Page:Stendhal - Le Rouge et le Noir, II, 1927, éd. Martineau.djvu/253

La bibliothèque libre.
Cette page a été validée par deux contributeurs.
252
le rouge et le noir

— On dirait en vérité, dit madame de La Mole comme il s’en allait, que ce M. Sorel est fier et content de ce qu’il vient de faire.

Ce mot tomba directement sur le cœur de Mathilde. Il est vrai, se dit-elle, ma mère a deviné juste, tel est le sentiment qui l’anime. Alors seulement cessa la joie de la scène qu’elle lui avait faite la veille. Eh bien, tout est fini, se dit-elle avec un calme apparent ; il me reste un grand exemple ; cette erreur est affreuse, humiliante ! elle me vaudra la sagesse pour tout le reste de la vie.

Que n’ai-je dit vrai ? pensait Julien, pourquoi l’amour que j’avais pour cette folle me tourmente-t-il encore ?

Cet amour, loin de s’éteindre comme il l’espérait, fit des progrès rapides.
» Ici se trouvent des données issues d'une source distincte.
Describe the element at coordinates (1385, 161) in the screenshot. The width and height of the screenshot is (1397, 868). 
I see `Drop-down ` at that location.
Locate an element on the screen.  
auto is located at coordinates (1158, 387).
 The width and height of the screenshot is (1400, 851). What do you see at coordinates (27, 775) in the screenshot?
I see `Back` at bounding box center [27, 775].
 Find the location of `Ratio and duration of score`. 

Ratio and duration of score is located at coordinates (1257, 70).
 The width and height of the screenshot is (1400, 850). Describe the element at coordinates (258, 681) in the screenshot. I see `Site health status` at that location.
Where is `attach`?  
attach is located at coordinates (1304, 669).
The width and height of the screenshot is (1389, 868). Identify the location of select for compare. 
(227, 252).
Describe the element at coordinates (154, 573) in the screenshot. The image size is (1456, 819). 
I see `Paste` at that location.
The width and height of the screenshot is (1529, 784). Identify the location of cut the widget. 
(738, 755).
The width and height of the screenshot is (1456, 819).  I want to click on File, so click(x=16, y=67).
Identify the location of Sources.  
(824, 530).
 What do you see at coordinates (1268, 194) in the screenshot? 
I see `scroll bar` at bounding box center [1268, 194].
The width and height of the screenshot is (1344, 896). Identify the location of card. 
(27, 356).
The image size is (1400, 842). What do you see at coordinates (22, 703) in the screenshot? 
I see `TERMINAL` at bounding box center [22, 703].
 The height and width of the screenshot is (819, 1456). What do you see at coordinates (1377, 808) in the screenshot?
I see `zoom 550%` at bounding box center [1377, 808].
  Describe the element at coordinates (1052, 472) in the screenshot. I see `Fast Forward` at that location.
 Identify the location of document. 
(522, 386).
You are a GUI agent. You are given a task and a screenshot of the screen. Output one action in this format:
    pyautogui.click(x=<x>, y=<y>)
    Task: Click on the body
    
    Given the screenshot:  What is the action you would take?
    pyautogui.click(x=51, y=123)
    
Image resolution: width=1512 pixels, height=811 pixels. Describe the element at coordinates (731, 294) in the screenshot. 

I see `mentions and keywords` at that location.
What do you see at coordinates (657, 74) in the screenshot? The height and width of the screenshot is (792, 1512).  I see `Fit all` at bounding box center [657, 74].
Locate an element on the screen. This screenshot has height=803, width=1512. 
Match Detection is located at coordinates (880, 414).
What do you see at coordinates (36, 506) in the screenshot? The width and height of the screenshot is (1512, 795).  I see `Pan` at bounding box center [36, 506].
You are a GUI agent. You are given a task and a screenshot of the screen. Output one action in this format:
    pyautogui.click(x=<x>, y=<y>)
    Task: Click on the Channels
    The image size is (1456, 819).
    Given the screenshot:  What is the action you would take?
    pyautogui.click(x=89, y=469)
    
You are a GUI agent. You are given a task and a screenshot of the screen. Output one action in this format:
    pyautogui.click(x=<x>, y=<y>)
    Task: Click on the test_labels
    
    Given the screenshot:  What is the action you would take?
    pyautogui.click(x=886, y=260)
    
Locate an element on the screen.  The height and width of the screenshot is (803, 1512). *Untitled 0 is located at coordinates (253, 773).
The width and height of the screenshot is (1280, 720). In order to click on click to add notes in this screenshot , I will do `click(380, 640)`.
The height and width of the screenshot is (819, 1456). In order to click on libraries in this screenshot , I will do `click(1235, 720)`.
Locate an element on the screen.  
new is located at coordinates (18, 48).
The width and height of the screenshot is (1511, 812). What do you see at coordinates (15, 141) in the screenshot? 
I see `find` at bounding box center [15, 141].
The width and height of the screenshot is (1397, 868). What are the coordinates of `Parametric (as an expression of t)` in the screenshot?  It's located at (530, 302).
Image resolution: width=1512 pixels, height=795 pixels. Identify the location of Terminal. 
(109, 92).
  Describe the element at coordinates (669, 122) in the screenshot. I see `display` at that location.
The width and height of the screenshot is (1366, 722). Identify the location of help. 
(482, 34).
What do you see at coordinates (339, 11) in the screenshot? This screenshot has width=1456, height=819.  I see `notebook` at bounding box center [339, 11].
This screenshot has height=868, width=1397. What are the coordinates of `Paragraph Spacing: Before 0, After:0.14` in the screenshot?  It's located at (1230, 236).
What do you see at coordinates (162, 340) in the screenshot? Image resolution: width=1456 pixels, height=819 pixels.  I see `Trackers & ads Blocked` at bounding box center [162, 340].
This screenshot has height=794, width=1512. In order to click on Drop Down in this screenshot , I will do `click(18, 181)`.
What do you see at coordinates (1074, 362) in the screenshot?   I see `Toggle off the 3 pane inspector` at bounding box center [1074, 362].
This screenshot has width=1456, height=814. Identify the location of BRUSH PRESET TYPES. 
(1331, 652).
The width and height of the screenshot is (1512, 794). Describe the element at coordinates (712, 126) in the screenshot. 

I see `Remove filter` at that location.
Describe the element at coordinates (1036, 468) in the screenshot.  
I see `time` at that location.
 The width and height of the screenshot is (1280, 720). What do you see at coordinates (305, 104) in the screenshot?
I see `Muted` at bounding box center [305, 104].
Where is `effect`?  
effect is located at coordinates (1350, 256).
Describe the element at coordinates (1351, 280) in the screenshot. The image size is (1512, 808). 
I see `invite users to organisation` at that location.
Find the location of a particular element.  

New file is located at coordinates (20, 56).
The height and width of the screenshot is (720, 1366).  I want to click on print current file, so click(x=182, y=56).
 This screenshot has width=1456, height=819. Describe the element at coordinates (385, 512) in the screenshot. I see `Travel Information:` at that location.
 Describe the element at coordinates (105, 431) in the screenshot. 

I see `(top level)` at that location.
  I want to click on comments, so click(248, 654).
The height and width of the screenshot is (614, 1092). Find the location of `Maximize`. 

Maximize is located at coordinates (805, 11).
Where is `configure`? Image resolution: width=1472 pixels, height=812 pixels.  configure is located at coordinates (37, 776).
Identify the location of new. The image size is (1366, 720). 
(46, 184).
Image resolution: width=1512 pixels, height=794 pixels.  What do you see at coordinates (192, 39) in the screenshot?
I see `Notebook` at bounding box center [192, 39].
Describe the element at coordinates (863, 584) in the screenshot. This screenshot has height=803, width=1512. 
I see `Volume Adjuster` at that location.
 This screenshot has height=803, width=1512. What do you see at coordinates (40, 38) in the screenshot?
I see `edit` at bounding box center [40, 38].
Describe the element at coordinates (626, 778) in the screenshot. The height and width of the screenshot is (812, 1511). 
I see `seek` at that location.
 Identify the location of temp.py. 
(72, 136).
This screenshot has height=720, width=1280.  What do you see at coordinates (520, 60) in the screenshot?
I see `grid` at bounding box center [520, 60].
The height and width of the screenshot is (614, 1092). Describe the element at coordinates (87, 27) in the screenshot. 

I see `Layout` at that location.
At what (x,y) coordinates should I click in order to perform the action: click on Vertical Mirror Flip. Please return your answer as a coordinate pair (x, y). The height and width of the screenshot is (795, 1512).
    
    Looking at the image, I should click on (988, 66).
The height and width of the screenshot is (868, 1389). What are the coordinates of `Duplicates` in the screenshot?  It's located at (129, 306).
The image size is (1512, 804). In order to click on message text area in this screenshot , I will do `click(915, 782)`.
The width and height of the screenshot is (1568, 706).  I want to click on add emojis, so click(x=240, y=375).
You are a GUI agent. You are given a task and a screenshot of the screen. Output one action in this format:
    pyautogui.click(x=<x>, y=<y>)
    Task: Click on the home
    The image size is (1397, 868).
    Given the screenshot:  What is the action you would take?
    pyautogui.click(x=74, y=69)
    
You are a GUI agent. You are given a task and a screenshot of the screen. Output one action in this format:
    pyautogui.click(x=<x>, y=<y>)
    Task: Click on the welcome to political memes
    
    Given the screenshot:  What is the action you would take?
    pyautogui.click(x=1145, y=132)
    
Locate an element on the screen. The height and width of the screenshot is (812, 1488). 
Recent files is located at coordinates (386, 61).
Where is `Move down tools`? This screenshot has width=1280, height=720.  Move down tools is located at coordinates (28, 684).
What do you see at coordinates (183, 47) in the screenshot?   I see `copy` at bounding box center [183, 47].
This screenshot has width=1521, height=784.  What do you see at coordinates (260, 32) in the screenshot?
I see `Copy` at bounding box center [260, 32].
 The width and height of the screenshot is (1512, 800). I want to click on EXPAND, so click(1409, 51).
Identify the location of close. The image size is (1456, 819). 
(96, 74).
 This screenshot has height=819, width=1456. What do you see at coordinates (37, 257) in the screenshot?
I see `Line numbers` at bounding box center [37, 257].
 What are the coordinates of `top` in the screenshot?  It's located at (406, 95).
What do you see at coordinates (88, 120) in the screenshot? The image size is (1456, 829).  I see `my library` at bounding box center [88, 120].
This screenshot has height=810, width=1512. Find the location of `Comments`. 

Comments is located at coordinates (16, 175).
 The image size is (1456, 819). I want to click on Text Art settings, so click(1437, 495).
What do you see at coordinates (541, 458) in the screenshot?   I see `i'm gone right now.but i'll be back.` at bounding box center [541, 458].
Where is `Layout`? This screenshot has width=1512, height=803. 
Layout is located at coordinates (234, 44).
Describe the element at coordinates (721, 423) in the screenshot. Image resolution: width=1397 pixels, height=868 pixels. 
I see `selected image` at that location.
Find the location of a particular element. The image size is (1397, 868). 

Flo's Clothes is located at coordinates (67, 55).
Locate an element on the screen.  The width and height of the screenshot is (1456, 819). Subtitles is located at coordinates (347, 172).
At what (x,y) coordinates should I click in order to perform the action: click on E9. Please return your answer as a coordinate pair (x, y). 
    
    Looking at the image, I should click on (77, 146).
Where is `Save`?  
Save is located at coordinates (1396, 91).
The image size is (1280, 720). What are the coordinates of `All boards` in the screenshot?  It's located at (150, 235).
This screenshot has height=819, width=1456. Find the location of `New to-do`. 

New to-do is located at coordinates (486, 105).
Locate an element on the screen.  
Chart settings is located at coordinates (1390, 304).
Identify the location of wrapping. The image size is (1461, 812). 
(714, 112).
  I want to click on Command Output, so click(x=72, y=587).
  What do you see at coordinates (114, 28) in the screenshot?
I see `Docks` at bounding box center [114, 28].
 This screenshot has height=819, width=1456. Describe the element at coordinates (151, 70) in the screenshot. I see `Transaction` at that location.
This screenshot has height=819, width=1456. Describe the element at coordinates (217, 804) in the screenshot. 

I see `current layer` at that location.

Elle est folle, il est vrai, se disait-il, en est-elle moins adorable ? est-il possible d’être plus jolie ? Tout ce que la civilisation la plus élégante peut présenter de vifs plaisirs, n’était-il pas réuni comme à l’envi chez mademoiselle de La Mole ? Ces souvenirs de bonheur passé s’emparaient de Julien, et détruisaient rapidement tout l’ouvrage de la raison.

La raison lutte en vain contre les souvenirs de ce genre ; ses essais sévères ne font qu’en augmenter le charme.